Faculty members, who have gone through the full-fledged, two-year fellowship program in integrative medicine, often give students more than an insightful peek at how they may eventually incorporate CAM.
Picture this: A recent survey found that only 27 percent of US medical schools currently meet the minimum target of 25 hours set by the National Academy of Sciences [NAS] for class time on nutrition. This is obviously far too inadequate, any which way you look at it.
There are also electives available, in some medical schools, on the importance of caring for the mind, body, and spirit of the conventional physician as well as patients. Students not only learn meditation, yoga, and t'ai chi, for example, but also practice them to de-stress. As one conventional physician, who trained in CAM, said, “To be good healers, we need to facilitate our own wellness — that it is all part of healing the patient.”
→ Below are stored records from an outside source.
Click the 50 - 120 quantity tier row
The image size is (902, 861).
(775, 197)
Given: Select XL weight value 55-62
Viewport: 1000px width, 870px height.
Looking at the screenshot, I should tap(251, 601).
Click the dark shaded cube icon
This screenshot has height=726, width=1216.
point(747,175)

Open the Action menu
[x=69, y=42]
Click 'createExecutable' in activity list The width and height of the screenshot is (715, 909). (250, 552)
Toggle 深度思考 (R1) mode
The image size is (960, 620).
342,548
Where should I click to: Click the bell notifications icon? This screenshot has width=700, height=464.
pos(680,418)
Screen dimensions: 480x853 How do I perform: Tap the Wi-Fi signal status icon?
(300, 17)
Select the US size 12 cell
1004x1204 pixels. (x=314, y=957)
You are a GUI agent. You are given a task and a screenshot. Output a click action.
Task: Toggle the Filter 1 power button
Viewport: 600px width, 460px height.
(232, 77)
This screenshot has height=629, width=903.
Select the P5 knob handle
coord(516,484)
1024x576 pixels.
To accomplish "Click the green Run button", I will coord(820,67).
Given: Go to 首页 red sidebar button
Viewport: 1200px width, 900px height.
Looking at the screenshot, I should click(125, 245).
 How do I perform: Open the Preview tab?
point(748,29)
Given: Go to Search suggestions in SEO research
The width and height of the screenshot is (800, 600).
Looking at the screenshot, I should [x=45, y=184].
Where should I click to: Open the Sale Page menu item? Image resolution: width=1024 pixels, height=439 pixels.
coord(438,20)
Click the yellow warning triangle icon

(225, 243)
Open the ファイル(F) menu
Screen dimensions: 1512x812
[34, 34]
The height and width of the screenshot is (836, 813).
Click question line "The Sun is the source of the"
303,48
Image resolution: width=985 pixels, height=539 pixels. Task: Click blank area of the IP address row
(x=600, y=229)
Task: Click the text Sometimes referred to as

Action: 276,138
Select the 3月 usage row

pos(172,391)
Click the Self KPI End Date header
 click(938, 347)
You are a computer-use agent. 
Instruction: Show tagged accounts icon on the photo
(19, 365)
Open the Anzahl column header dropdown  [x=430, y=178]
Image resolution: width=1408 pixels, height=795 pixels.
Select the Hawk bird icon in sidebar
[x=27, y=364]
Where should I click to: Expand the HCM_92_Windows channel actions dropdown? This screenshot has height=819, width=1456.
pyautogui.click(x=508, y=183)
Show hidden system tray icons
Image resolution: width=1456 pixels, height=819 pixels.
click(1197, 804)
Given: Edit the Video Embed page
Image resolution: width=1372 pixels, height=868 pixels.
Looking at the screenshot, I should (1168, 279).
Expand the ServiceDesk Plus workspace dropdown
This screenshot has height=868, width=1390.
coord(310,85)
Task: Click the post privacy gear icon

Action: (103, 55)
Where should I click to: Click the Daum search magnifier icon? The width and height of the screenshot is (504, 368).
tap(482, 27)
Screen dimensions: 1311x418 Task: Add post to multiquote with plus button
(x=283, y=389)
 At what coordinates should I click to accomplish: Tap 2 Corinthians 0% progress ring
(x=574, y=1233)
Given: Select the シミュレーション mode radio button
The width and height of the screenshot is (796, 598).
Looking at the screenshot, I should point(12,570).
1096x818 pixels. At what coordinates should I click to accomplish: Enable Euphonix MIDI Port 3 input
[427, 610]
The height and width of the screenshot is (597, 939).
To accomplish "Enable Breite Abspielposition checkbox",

Academicians and educators at the University of Maryland School of Medicine [US], to highlight another example, are similarly incorporating a discussion of integrating CAM therapies in the basic physiology and therapeutics curriculum. This is because there is reasonably good evidence that some CAM treatments are helpful, safe, and also effective. The trend is catching up with a handful of conventional medical schools in Asia, India, and elsewhere.
The point today, or in the future, is not so much whether students who learn about CAM approaches ever incorporate CAM in their practice. The big point is that they certainly stand to gain from viewing medicine in a more holistic manner, not with dark glasses. As one conventional physician who took the University of Arizona elective recalled, the foremost dividend that he integrated in his clinical practice was “a resolve to spend time getting to know his patients as people.” This sums it all as to why CAM should be a part of the curriculum in conventional medical schools.